*Try it*: Leave the images out. Give every line below again, precisely.

Extracted data entries:
━━━━━━━━━━━━━━━━━━━━
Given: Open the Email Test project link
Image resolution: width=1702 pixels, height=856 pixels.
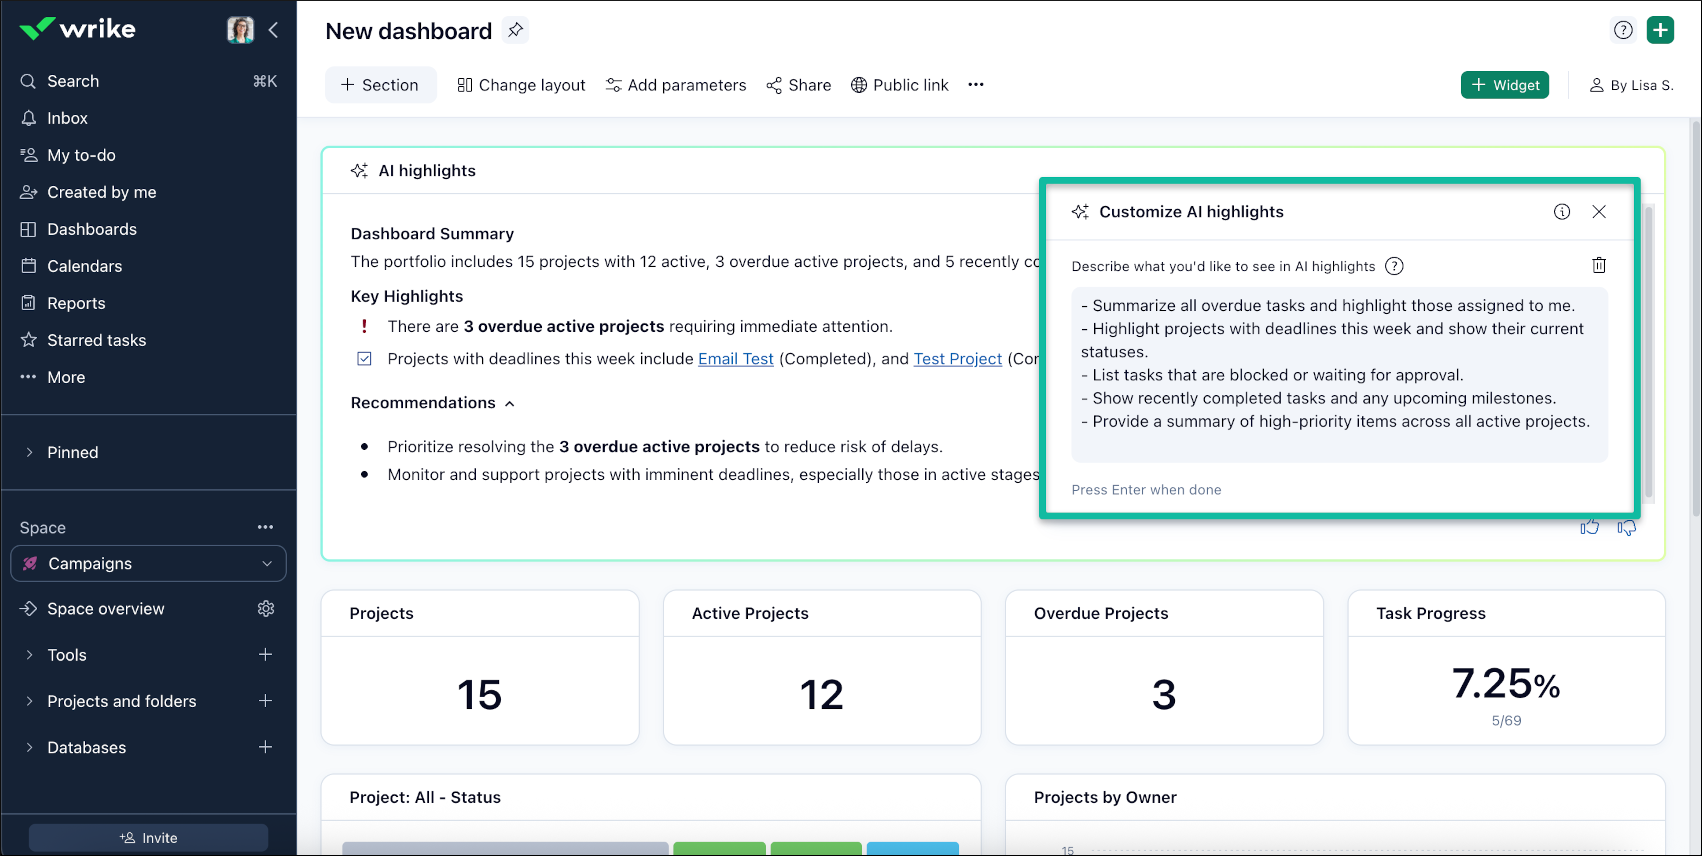Looking at the screenshot, I should point(735,359).
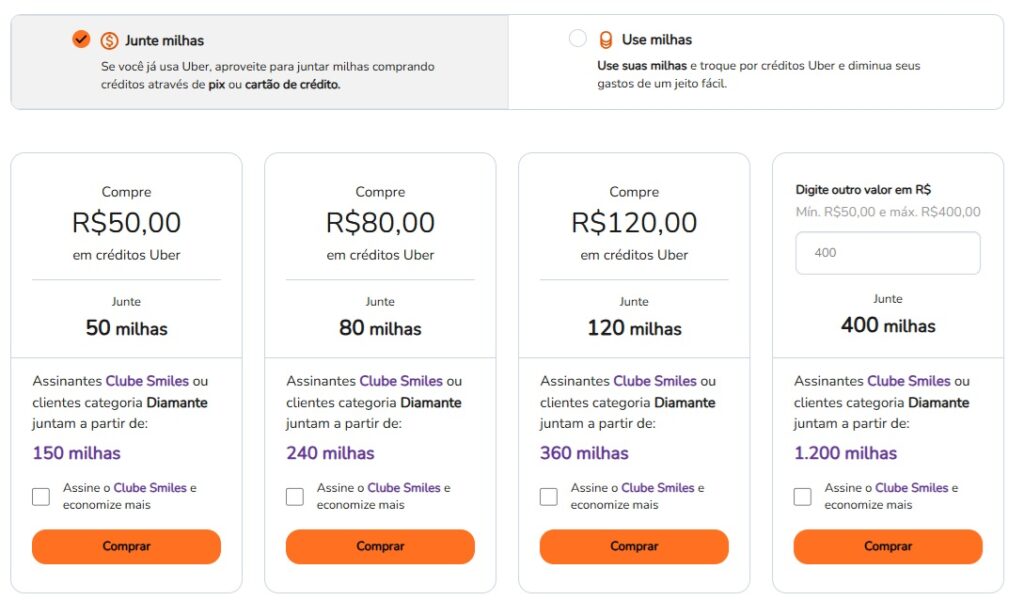This screenshot has width=1024, height=600.
Task: Check Assine o Clube Smiles on R$50 card
Action: tap(41, 496)
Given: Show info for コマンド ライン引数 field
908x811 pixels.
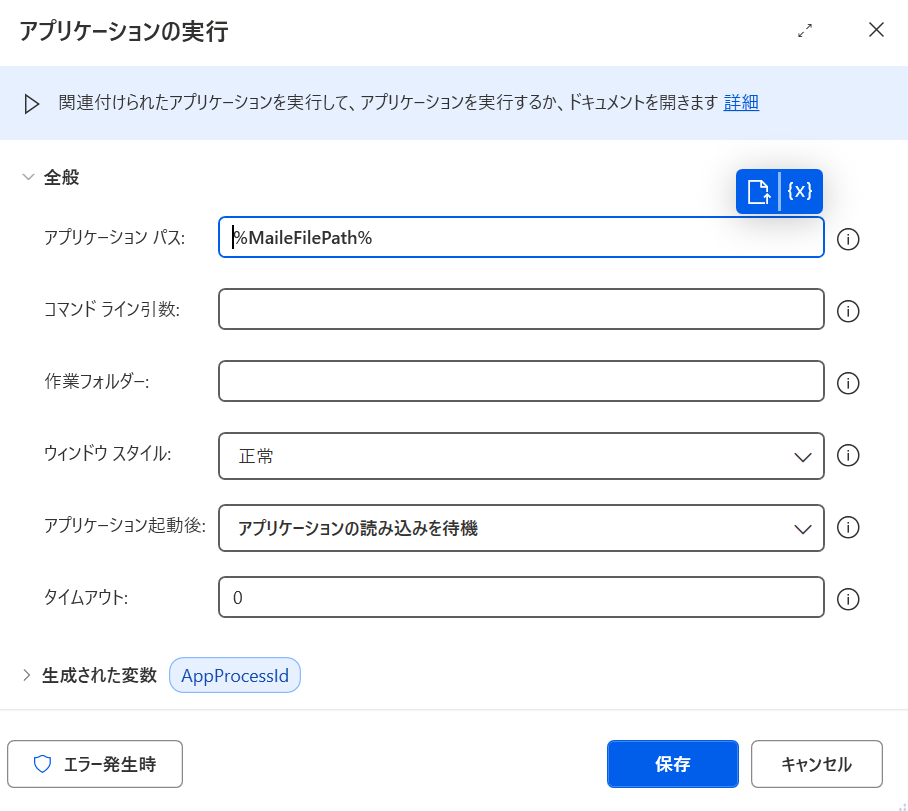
━━━━━━━━━━━━━━━━━━━━
*Answer to the problem*:
Given: Open the Email Test project link
Image resolution: width=1702 pixels, height=856 pixels.
Looking at the screenshot, I should point(735,359).
This screenshot has width=1024, height=600.
Task: Check Assine o Clube Smiles on R$50 card
Action: tap(41, 496)
Given: Show info for コマンド ライン引数 field
908x811 pixels.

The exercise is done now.